Я всегда смотрел на Маленькую Махору издалека – боялся к ней приблизиться. Меня пугало в ней все – черные с проседью космы, свисавшие на тулуп, по которому летом ползали бабочки и гусеницы, белки полусонных коричневых глаз, подернутые мутной синевою, подвижные ноздри, шумно выпускавшие наружу клубы табачного дыма, которые в безветренную погоду еще долго висели плоскими сизыми облаками возле ее верхней губы, покрытой глубокими вертикальными трещинами и морщинами.
Ни за что на свете я не решился бы заговорить с Маленькой Махорой. Но разговаривать с ней мне пришлось.

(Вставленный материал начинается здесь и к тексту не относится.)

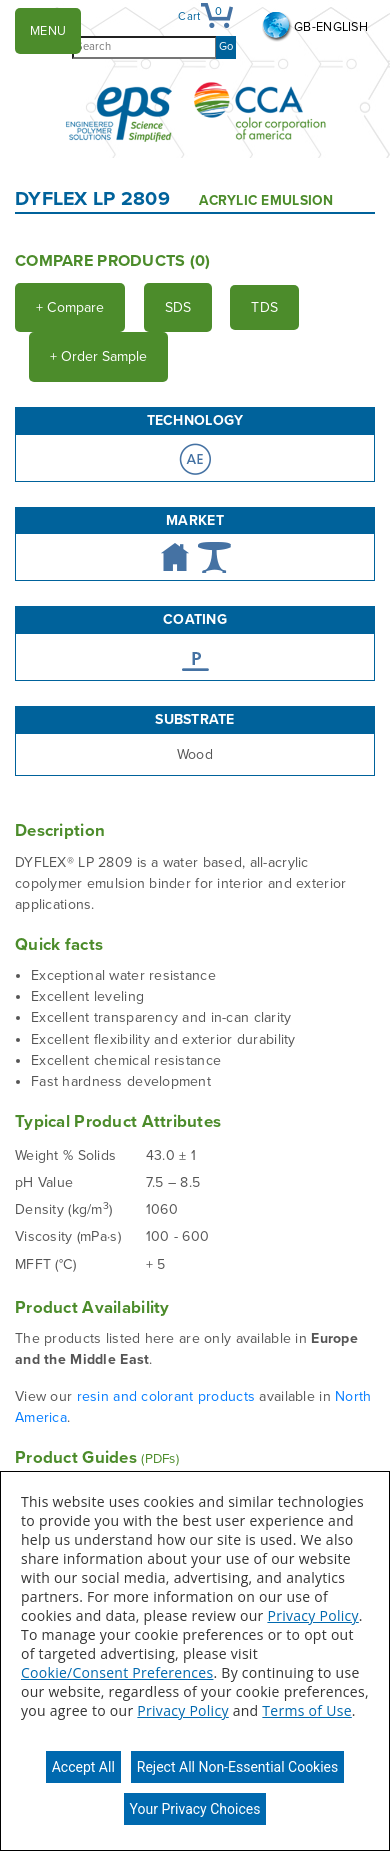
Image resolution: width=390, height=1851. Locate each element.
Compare (70, 307)
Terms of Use (306, 1710)
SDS (178, 307)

Это случилось в самый разгар моей несчастной любви к попадье Анюте, когда каждое утро я просыпался с мыслью, что сегодня обязательно увижу ее, и даже скажу, что люблю. Но напрасно я караулил ее возле верхней колонки, что стояла в начале спуска Разина, недалеко от церкви: за водой с двумя ведрами на коромысле выходил поп Васёк. Напрасно кидал камешки в деревянные ставни, когда попадья Анюта оставалась дома одна: дом, скрывавший ее в своих толстых стенах, терпеливо молчал, не отзываясь ни единым скрипом, ни единым звуком. Снова и снова я оказывался возле этого дома, потому что не находил себе никакого другого занятия, как часами смотреть на него, просунув голову между прутьев церковной ограды. Я перестал играть в айданы, забыл о марках, забросил рыбок, которые теперь плавали в мутно-зеленой воде, объедая грязь со стенок аквариума и иногда всплывая вверх животами. По ночам я уже не грезил, а просто плакал от отчаяния, оттого что рядом со мной нет попадьи Анюты. Моя любовь, к которой поначалу лишь примешивалось чувство легкой и светлой тоски, превратилась теперь в сплошную тоску, от которой не было никакого спасения. Все чаще и чаще я слышал, как Ната говорит бабушке Анне, что я плохо ем, плохо сплю и что я, наверное, заболел чахоткой. «Как наш папа», – шептала она, пугая бабушку Анну, и без того боявшуюся самого слова чахотка, которым называлась болезнь папы – худощавого, с плеткой в руке и гордо злыми глазами на скуластом лице, невысокого человека в погонах и портупеях, которого я видел только на фотографии и о котором бабушка Анна говорила, что он есаул и мой прадед.
Меня теперь утешало только одно – мрачная радость, с которой я думал о том, что заболею есаульской чахоткой и умру. И вот тогда, думал я, попадья Анюта узнает – ей расскажет об этом мой верный друг Родя, – как я сильно любил ее и как мучился из-за нее.